Health and Social care is having to change radically in the recovery phase of the (COVID-19) pandemic to accelerate new ways of working that is safe and will deliver better experiences for patients keeping care as close to home as possible.

In response to winter pressures, NHS Scotland has been expanding capacity across a series of clinical pathways to make care come to the patient. These models have been developed at pace and by enthusiastic clinicians to expand virtual hospital capacity.

Importantly, the resultant care creates more person-centred options that avoid the need to move the patient into hospital for treatment of infection, acute respiratory exacerbations or acute frailty problems, giving more power and choice to patients.

Delivering care at home results in lower exposure to potential hospital related complications and diverts pressure from acute sites.  At a time of emerging technologies and new evidence, services that started as relatively small initiatives are now becoming a mainstream NHS provision. 

In this session, delegates will hear first-hand experience from clinicians who have worked in these services and patients who have experienced these relatively new models of care describing their experiences. 

Helen Maitland

Director of Unscheduled Care, Scottish Government


Helen is the Director for Unscheduled Care in the Health Performance & Delivery Directorate at Scottish Government.
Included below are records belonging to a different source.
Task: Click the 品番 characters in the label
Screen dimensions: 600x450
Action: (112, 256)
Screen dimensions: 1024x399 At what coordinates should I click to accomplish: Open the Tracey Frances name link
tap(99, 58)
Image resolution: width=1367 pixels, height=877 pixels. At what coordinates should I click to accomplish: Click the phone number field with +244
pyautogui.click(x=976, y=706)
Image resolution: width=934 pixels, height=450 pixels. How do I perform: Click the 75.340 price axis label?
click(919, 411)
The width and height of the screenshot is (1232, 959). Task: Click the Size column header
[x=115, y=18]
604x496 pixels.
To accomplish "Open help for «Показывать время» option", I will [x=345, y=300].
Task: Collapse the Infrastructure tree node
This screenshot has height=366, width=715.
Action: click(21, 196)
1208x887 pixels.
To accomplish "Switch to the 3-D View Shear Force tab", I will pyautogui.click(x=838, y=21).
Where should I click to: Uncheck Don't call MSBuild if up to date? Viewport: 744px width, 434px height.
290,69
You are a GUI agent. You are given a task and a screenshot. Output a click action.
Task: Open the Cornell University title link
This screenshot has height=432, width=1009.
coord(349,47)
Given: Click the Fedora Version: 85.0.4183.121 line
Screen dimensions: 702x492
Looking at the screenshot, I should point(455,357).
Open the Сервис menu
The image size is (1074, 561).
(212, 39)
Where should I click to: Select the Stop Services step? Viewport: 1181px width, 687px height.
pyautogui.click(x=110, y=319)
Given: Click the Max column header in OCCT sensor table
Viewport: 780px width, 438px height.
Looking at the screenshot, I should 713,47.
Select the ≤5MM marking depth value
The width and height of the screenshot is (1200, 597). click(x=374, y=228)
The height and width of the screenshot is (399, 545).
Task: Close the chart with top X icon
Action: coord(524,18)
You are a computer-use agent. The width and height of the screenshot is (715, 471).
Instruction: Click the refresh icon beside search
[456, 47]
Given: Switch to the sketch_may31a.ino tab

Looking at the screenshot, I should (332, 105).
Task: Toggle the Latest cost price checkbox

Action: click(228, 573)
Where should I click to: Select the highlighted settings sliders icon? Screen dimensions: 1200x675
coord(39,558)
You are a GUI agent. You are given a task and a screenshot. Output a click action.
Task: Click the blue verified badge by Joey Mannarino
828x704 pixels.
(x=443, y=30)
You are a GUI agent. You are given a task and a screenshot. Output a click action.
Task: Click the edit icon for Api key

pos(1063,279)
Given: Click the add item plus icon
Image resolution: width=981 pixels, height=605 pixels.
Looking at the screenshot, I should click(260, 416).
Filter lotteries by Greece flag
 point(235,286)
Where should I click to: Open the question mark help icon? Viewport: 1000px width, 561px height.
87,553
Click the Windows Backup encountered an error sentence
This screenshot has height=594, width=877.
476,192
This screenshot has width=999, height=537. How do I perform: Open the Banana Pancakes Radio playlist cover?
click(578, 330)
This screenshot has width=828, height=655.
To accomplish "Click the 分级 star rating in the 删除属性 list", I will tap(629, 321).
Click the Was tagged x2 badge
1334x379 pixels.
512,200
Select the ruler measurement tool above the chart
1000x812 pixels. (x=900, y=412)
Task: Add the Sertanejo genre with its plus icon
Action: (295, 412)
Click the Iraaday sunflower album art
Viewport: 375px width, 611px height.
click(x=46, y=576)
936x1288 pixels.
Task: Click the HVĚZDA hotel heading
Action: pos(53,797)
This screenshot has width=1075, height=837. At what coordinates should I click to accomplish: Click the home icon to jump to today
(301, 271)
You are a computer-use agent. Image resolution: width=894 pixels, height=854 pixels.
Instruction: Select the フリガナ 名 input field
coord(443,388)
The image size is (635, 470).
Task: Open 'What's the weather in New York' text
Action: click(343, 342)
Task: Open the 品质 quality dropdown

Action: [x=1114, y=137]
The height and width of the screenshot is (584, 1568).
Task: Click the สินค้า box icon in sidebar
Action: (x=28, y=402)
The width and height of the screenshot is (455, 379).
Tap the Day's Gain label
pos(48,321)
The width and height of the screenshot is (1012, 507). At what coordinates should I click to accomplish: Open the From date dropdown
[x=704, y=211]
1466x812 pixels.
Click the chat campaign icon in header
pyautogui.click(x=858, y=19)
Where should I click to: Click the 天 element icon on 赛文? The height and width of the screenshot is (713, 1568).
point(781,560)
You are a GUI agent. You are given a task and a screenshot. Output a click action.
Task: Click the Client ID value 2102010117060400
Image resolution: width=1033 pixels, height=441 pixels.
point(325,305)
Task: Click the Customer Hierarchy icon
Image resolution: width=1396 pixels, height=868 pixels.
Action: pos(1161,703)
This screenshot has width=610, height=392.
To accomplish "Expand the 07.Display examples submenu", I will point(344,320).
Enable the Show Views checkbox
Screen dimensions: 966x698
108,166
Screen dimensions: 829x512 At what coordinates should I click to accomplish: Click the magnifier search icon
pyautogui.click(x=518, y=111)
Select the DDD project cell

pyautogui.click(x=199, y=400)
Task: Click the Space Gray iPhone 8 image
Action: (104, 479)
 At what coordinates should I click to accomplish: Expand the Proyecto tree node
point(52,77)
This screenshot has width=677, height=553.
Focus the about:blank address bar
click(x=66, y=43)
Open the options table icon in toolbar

She has a long history of successfully delivering quality improvement programmes for waiting times at both National and Local level and has led on redesign and transformation of Urgent and Unscheduled Care for many years.

Professor Graham Ellis

Deputy Chief Medical Officer for Scotland, Scottish Government


Professor Graham Ellis is a Geriatrician in Central Scotland and a clinician with the Hospital at Home service. He was an undergraduate in Glasgow University and has trained and worked across the West of Scotland.